# YOUR TASK
Write out every record below exactly as given. Leave the pictures out.

# RECORDS TO PROCESS
⟨

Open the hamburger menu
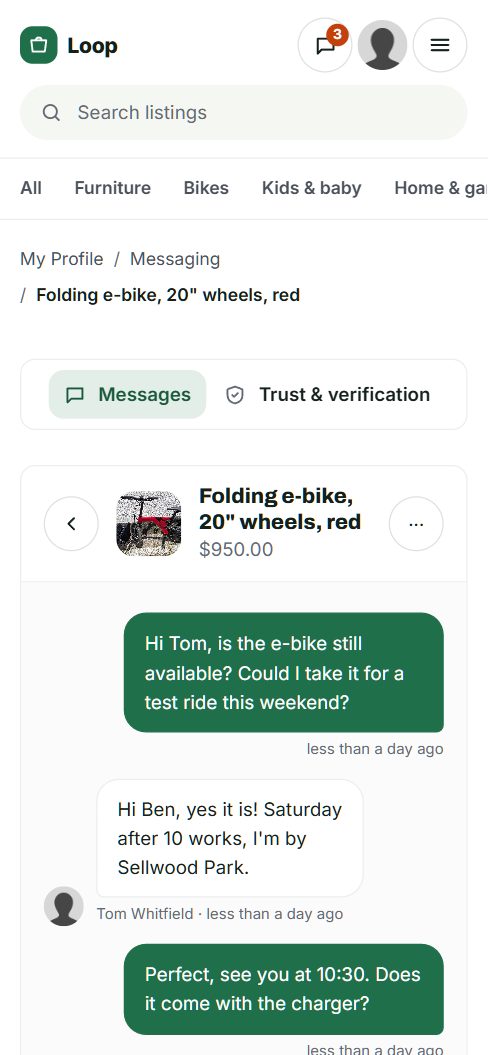The width and height of the screenshot is (488, 1055). tap(440, 45)
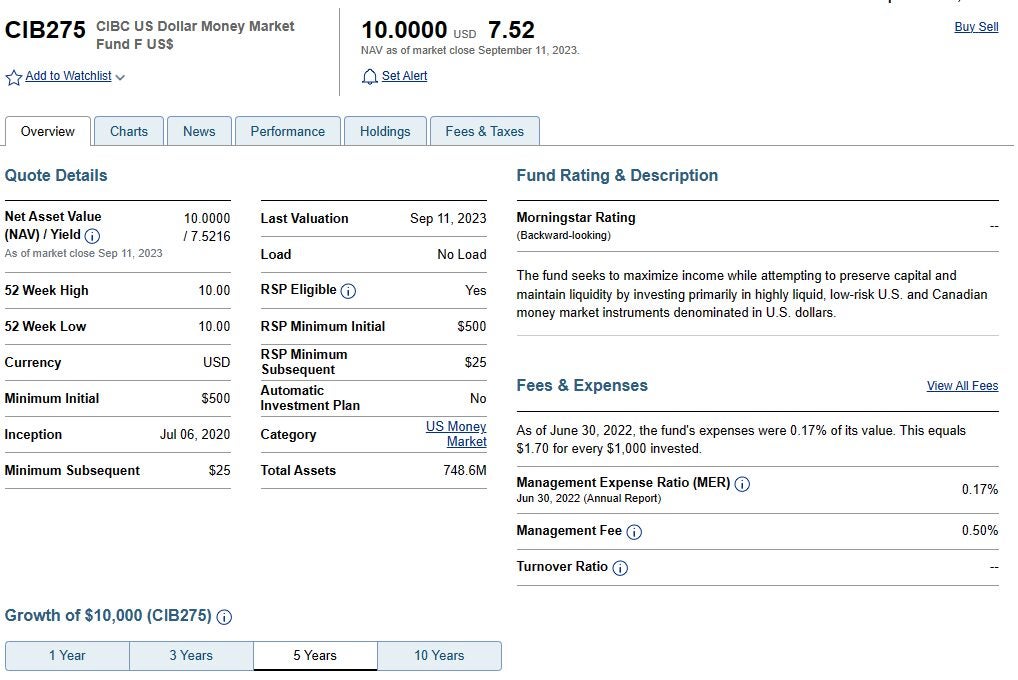Select the 10 Years chart range
Viewport: 1018px width, 680px height.
439,655
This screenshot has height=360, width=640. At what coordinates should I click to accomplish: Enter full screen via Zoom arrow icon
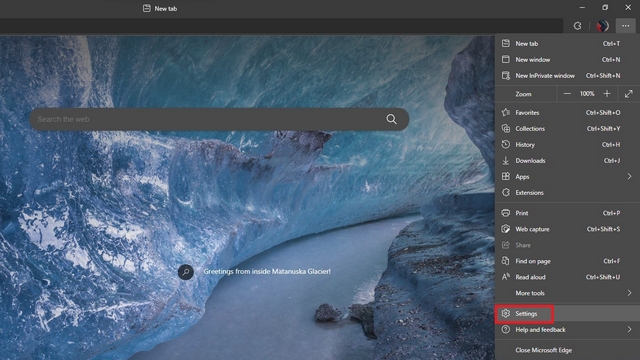629,94
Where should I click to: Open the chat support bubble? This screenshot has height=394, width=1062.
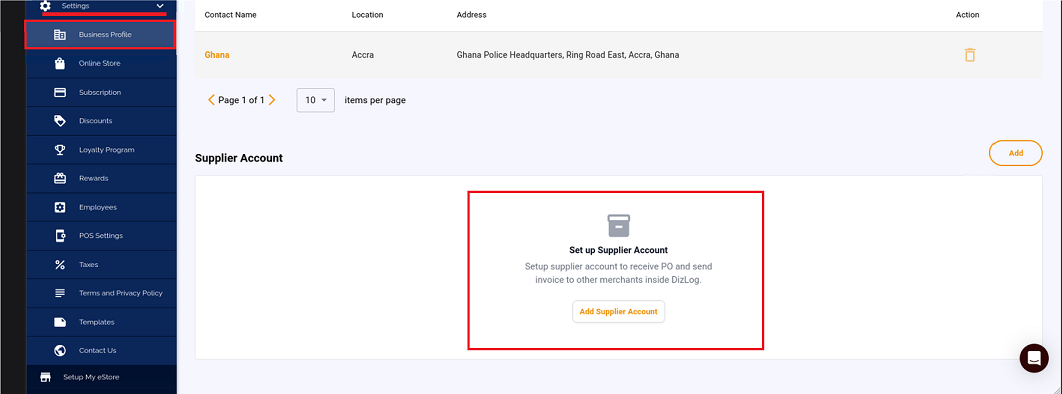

⟩

# ANSWER TO THIS TASK
Open the hamburger menu
The width and height of the screenshot is (488, 1055). tap(440, 45)
Select the 10 Years chart range
Viewport: 1018px width, 680px height.
439,655
This screenshot has height=360, width=640. At what coordinates should I click to accomplish: Enter full screen via Zoom arrow icon
629,94
Where should I click to: Open the chat support bubble? This screenshot has height=394, width=1062.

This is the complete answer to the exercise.